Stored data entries
┌────────

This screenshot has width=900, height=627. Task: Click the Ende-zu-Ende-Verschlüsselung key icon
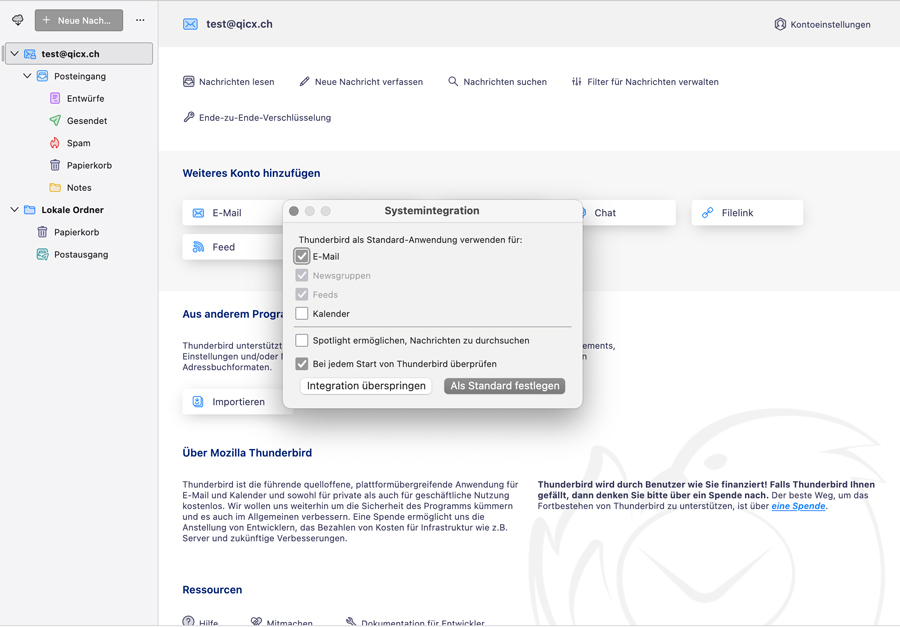189,117
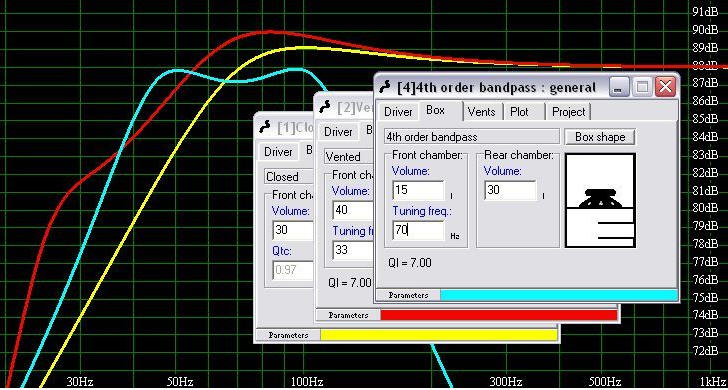Switch to the Vents tab
Image resolution: width=728 pixels, height=390 pixels.
tap(481, 112)

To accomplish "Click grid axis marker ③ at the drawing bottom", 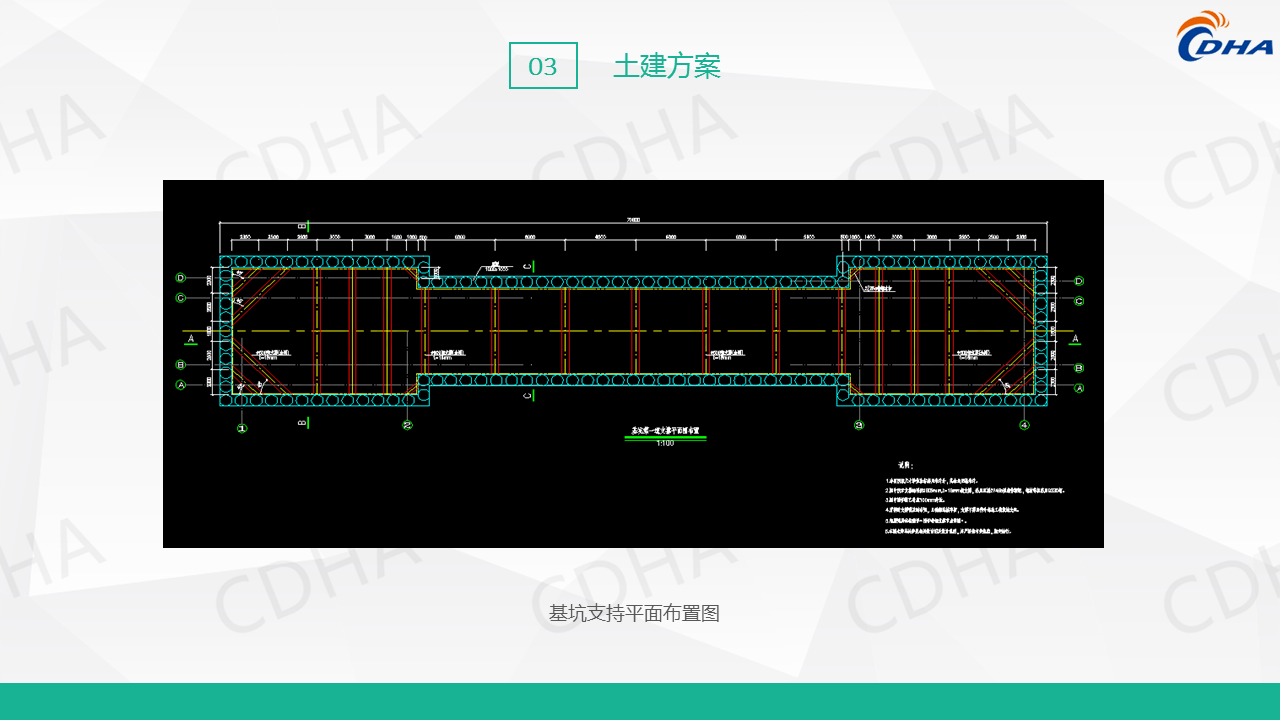I will [859, 426].
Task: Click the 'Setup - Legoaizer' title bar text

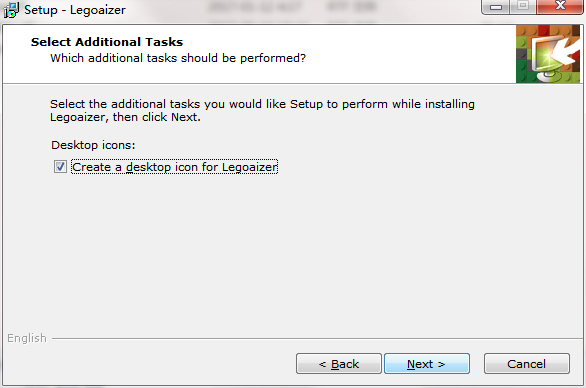Action: click(x=75, y=10)
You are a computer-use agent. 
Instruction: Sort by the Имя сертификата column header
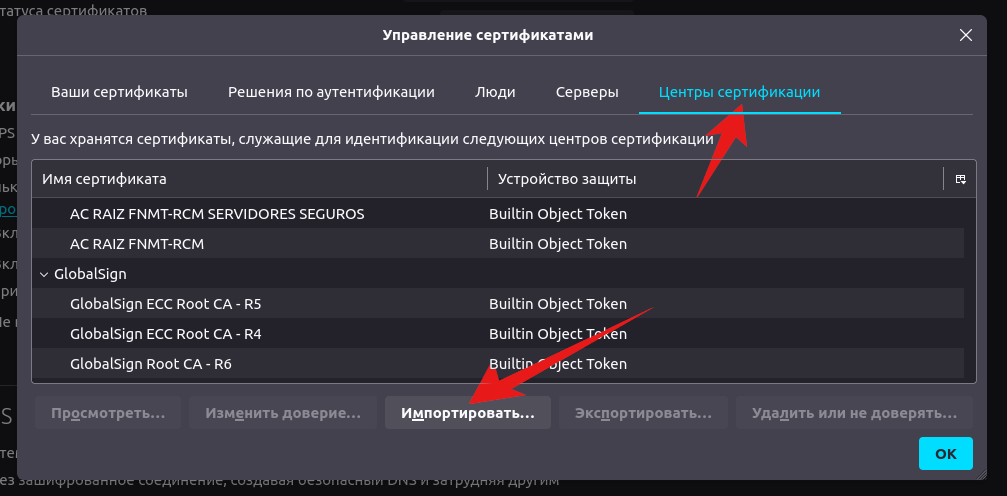click(x=260, y=179)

└────────

# [Task]
Extract word for word every line from the line that contains "You are a computer-use agent." to the final line of the data, both included, and nothing else; skip the pictures.

# [Answer space]
You are a computer-use agent. 
Instruction: Sort by the Имя сертификата column header
click(x=260, y=179)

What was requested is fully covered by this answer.